It would be indeed good if you can come up with an example and the expected output. It is not clear why you use countDistinct
if you want to check for occurrences of a value. Then you should rather use count
in a groupBy
statement.
This snippet might help you nevertheless:
df_new = spark.createDataFrame([
(1, datetime.datetime(2018,9,1,12)), (1, datetime.datetime(2018,9,1,12)), (1,datetime.datetime(2018,9,1,12)), (1,datetime.datetime(2018,9,1,12)),
(1,datetime.datetime(2018,9,2,13)), (1,datetime.datetime(2018,9,2,13)), (1,datetime.datetime(2018,9,2,13)),(2,datetime.datetime(2018,9,1,13)), (2,datetime.datetime(2018,9,1,13)), (2,datetime.datetime(2018,9,1,13))
], ("id", "time"))
occurences_df = df_new.groupBy("time").count().withColumnRenamed("time","count_time")

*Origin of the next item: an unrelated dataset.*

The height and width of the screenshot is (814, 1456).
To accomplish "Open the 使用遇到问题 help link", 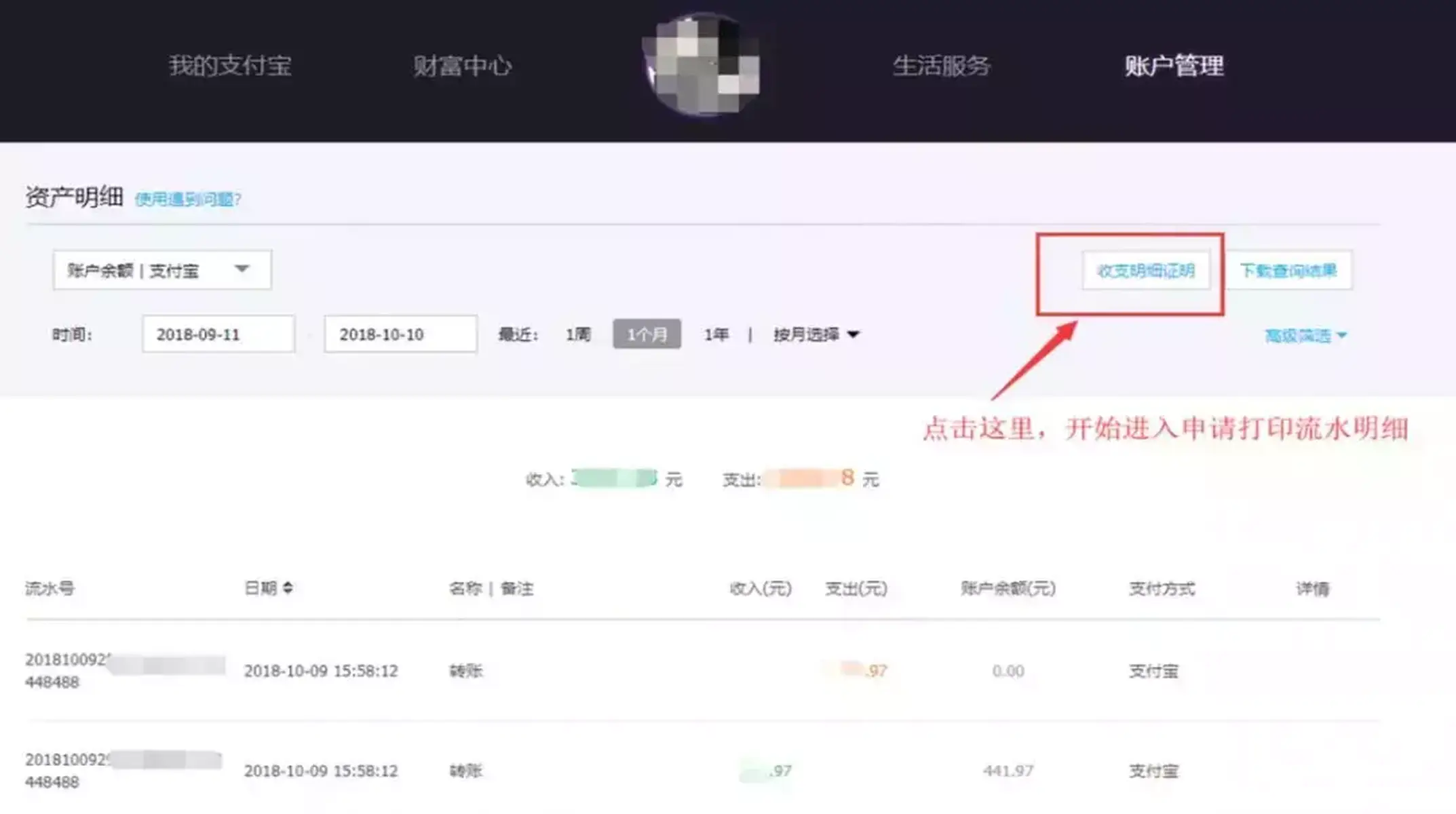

df_new.join(occurences_df, df_new["time"]==occurences_df["count_time"],how="left").show()
Output:
+---+-------------------+-------------------+-----+
| id| time| count_time|count|
+---+-------------------+-------------------+-----+
| 1|2018-09-01 12:00:00|2018-09-01 12:00:00| 4|
| 1|2018-09-01 12:00:00|2018-09-01 12:00:00| 4|
| 1|2018-09-01 12:00:00|2018-09-01 12:00:00| 4|
| 1|2018-09-01 12:00:00|2018-09-01 12:00:00| 4|
| 2|2018-09-01 13:00:00|2018-09-01 13:00:00| 3|
| 2|2018-09-01 13:00:00|2018-09-01 13:00:00| 3|
| 2|2018-09-01 13:00:00|2018-09-01 13:00:00| 3|
| 1|2018-09-02 13:00:00|2018-09-02 13:00:00| 3|
| 1|2018-09-02 13:00:00|2018-09-02 13:00:00| 3|
| 1|2018-09-02 13:00:00|2018-09-02 13:00:00| 3|
+---+-------------------+-------------------+-----+
Then you can filter by the count column for rows with the desired number of occurrences.